Investors had every right to be skeptical. At an initial price of $17 per share, Constellation had to achieve its very ambitious growth targets, otherwise the shares would be too pricey. But fast forward to today, and the stock trades at $261 per share. An investment of $10,000 back in 2006 would be worth over $150,000 today. And it’s all thanks to Constellation’s management team, led by Mr. Leonard, making smart acquisitions over the company’s history.
Home Capital Group
Home Capital Group (TSX: HCG) has a business model that sounds very dangerous: offering subprime mortgages to borrowers turned down by the big banks, typically entrepreneurs and immigrants. Yet over the company’s history, it has managed to keep loan losses to a minimum – for example, last year loan losses came in at only 0.09% of total loans.
Home Capital also controls costs better than the Canadian banks, and as a result the company is consistently profitable – return on equity has exceeded 20% every quarter for the past 10 years, even during the worst of the economic crisis.
Long-term shareholders have been richly rewarded – over the past 15 years, the stock has returned 29% per year.
Peyto Exploration & Development Corporation
In Canadian energy, there is arguably no better run company than Peyto Exploration & Development Corporation (TSX: PEY). The natural gas producer is always among the most profitable in its industry, and also has consistently been a strong capital allocator.

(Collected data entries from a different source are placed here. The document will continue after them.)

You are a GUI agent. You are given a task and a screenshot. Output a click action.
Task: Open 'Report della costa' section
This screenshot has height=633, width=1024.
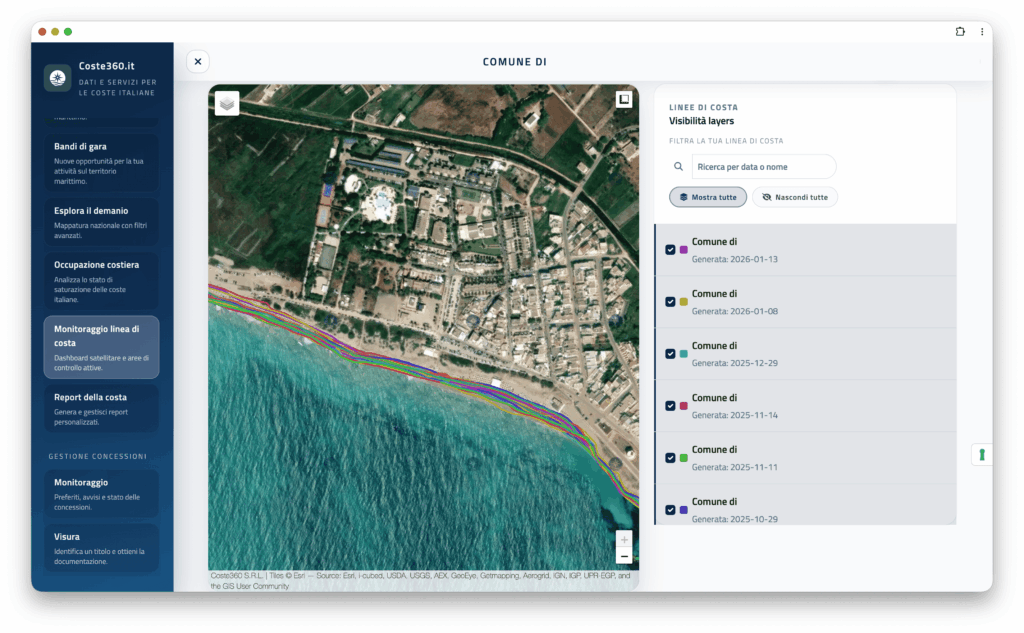pyautogui.click(x=101, y=409)
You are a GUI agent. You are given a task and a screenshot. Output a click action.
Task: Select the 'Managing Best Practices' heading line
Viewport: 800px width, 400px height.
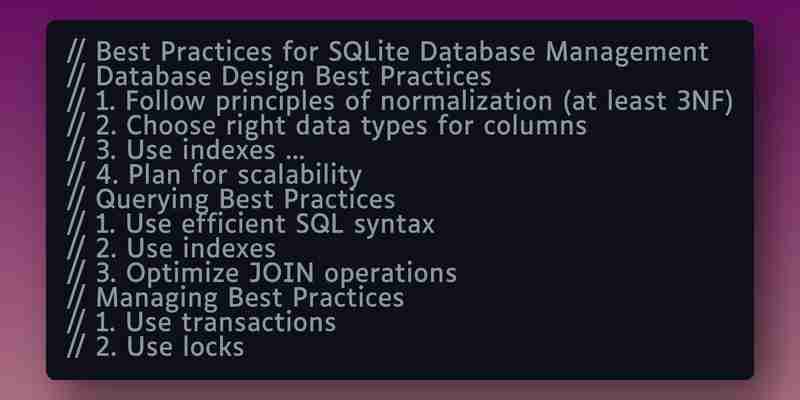coord(236,297)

This shows in the company’s numbers. Over its 15-year history, Peyto’s return on equity has averaged 34%. Meanwhile the company’s net asset value per share (after adding in dividends) has grown by 32% per year. One only has to look at the struggles of other natural gas producers to realize how great an accomplishment this is.

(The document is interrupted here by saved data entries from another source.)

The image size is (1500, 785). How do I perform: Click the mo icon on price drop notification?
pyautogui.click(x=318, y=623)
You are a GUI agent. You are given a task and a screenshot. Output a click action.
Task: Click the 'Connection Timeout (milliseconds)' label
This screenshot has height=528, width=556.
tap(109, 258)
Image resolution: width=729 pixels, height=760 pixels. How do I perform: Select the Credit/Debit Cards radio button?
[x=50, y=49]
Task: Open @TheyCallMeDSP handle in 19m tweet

Like Constellation Software and Home Capital, Peyto has been very rewarding for shareholders. If someone had invested $1,000 in Peyto 15 years ago and reinvested dividends, that stake would be worth $650,000 today.
Foolish bottom line
Picking Canada’s top management teams is an impossible task; there are so many good ones, and there is no precise way to measure management quality. But it’s hard to argue against the three picks above.